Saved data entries
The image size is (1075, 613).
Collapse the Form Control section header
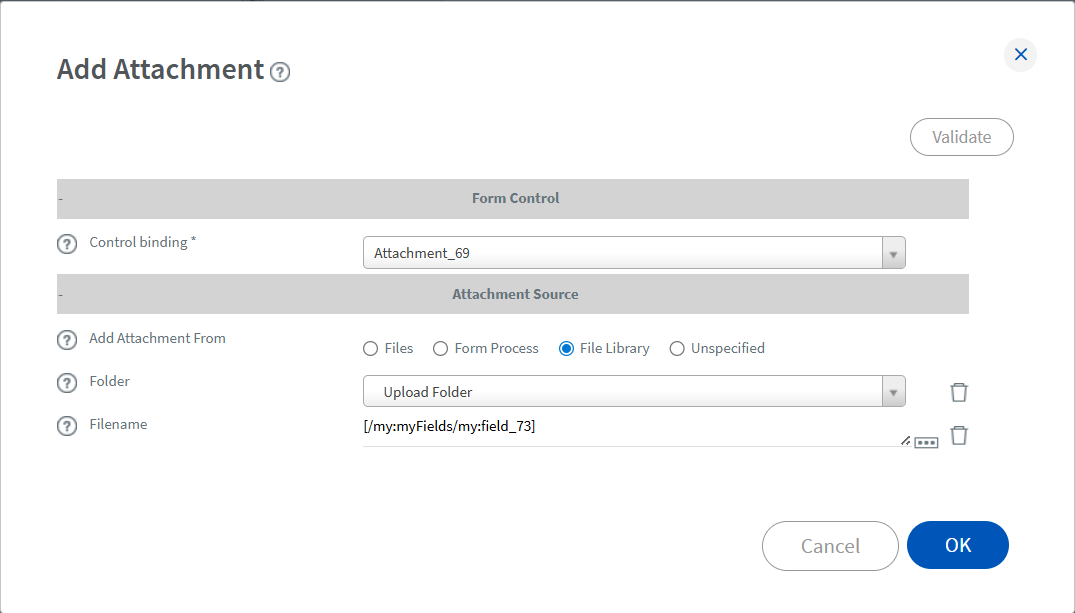61,199
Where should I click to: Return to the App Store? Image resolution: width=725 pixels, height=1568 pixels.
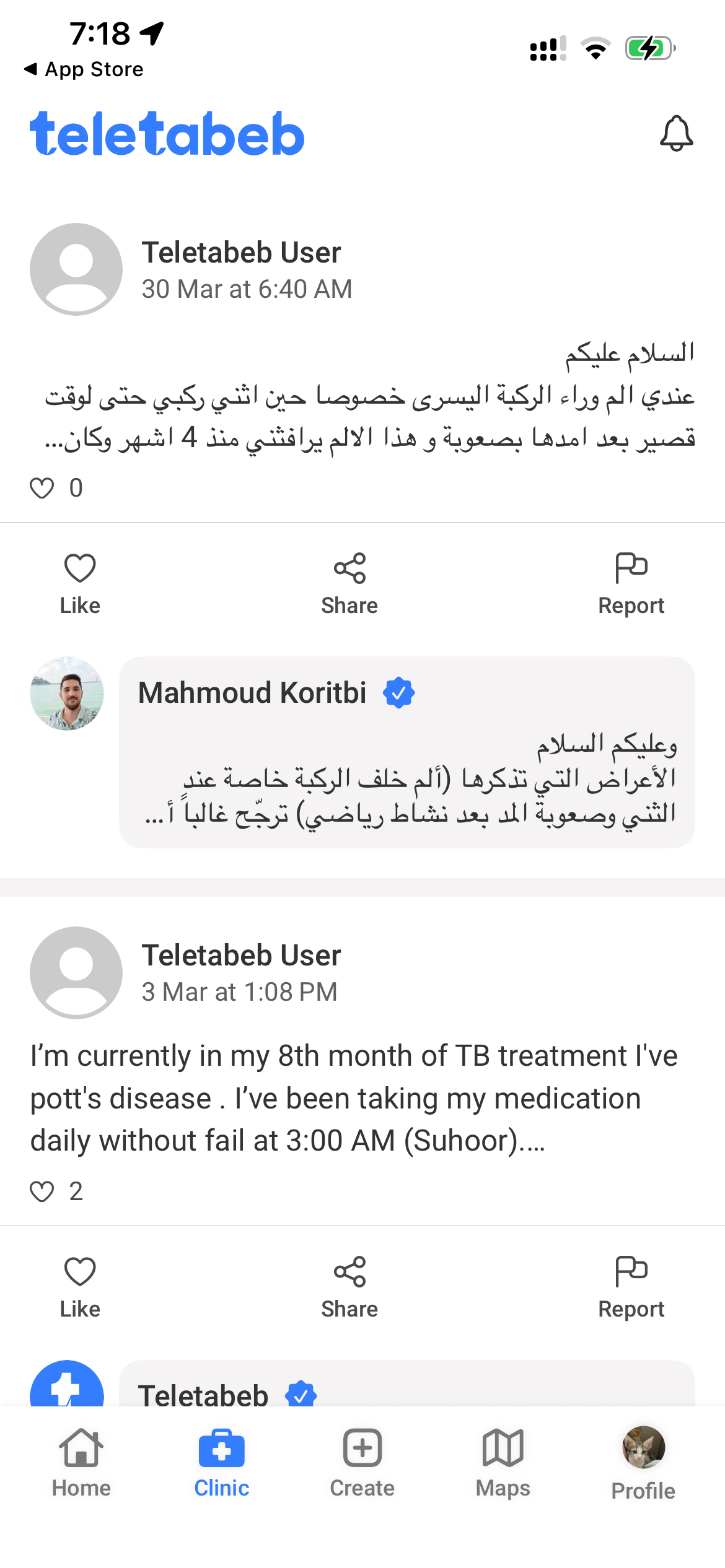pos(84,69)
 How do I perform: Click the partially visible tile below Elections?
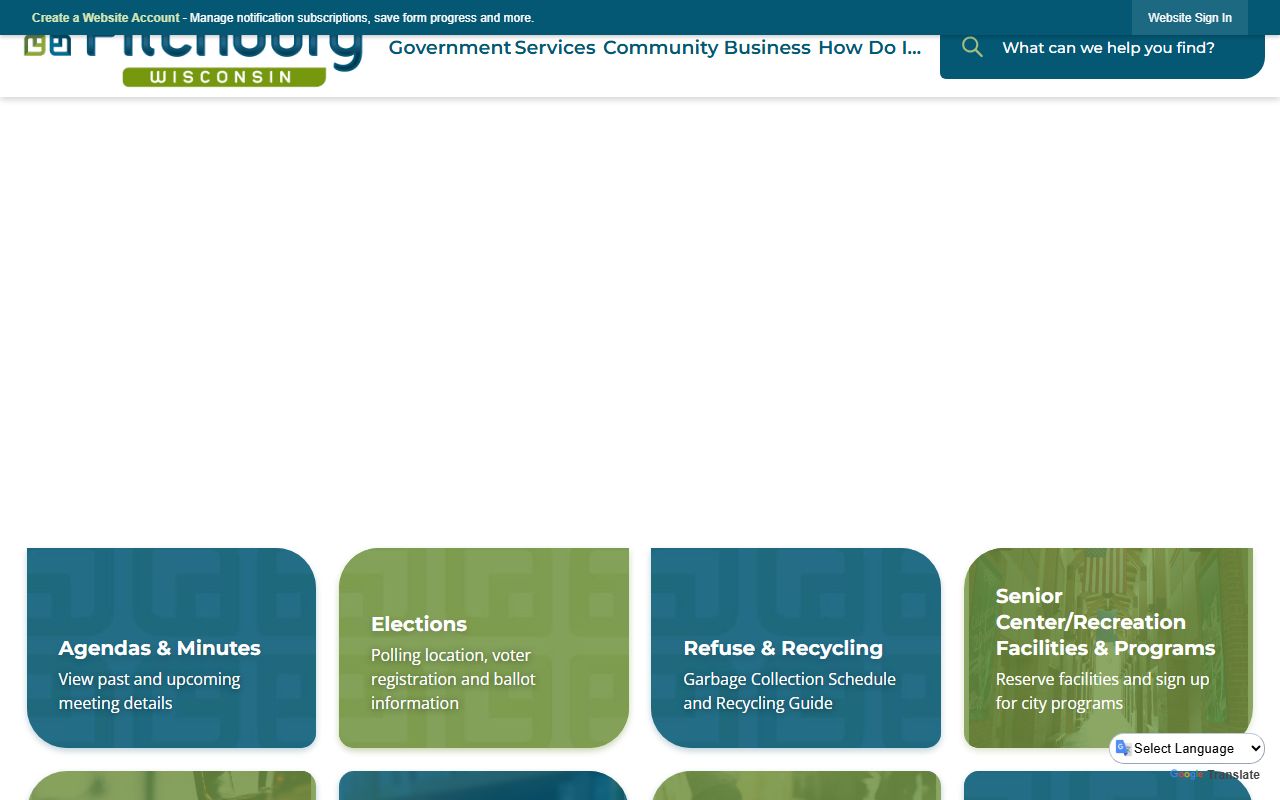pyautogui.click(x=484, y=786)
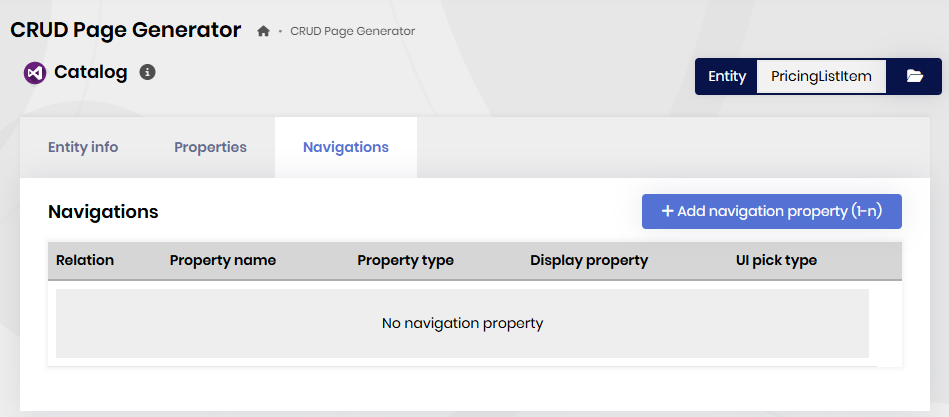Click the Property name column header
This screenshot has height=417, width=949.
click(x=223, y=260)
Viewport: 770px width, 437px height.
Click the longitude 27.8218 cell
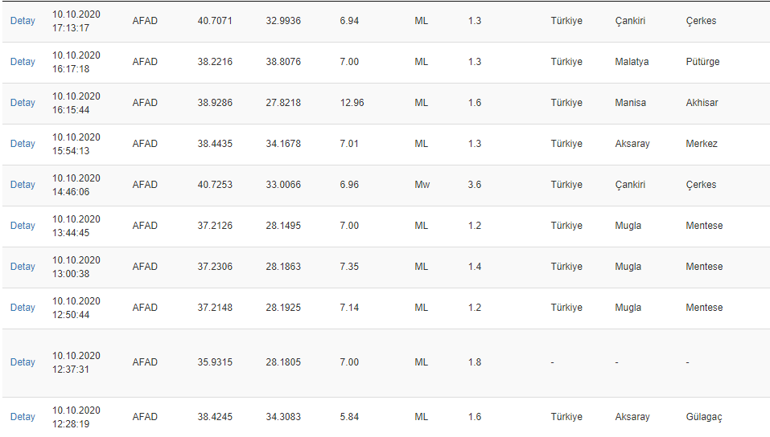283,103
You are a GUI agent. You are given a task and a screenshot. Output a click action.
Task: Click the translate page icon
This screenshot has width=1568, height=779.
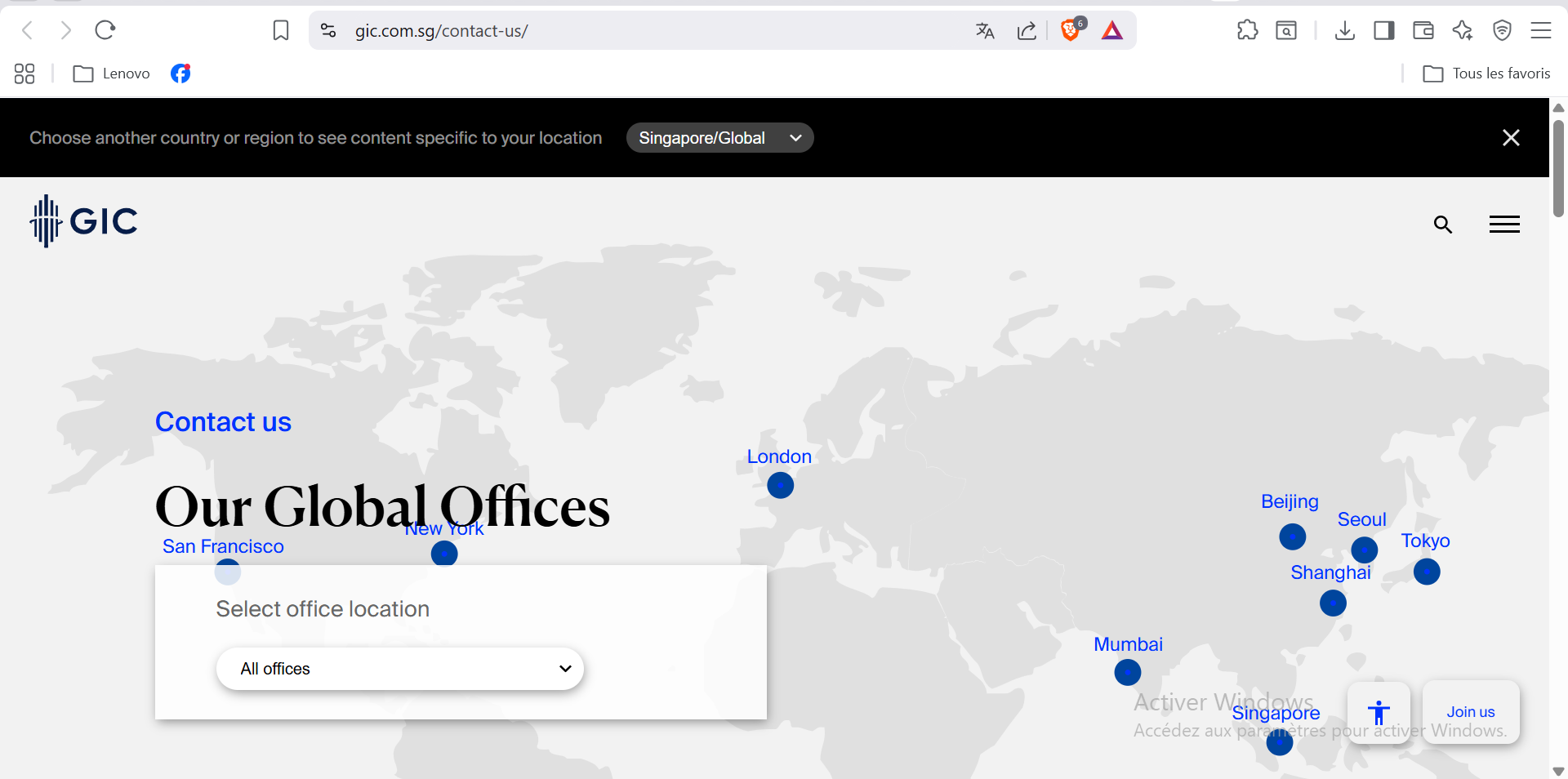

Description of the task
Each line from the one holding "Task: Click the translate page icon" down to the end of the records is to be reproduced unaltered, and the pictures are to be omitted.

Final answer
Task: Click the translate page icon
This screenshot has width=1568, height=779.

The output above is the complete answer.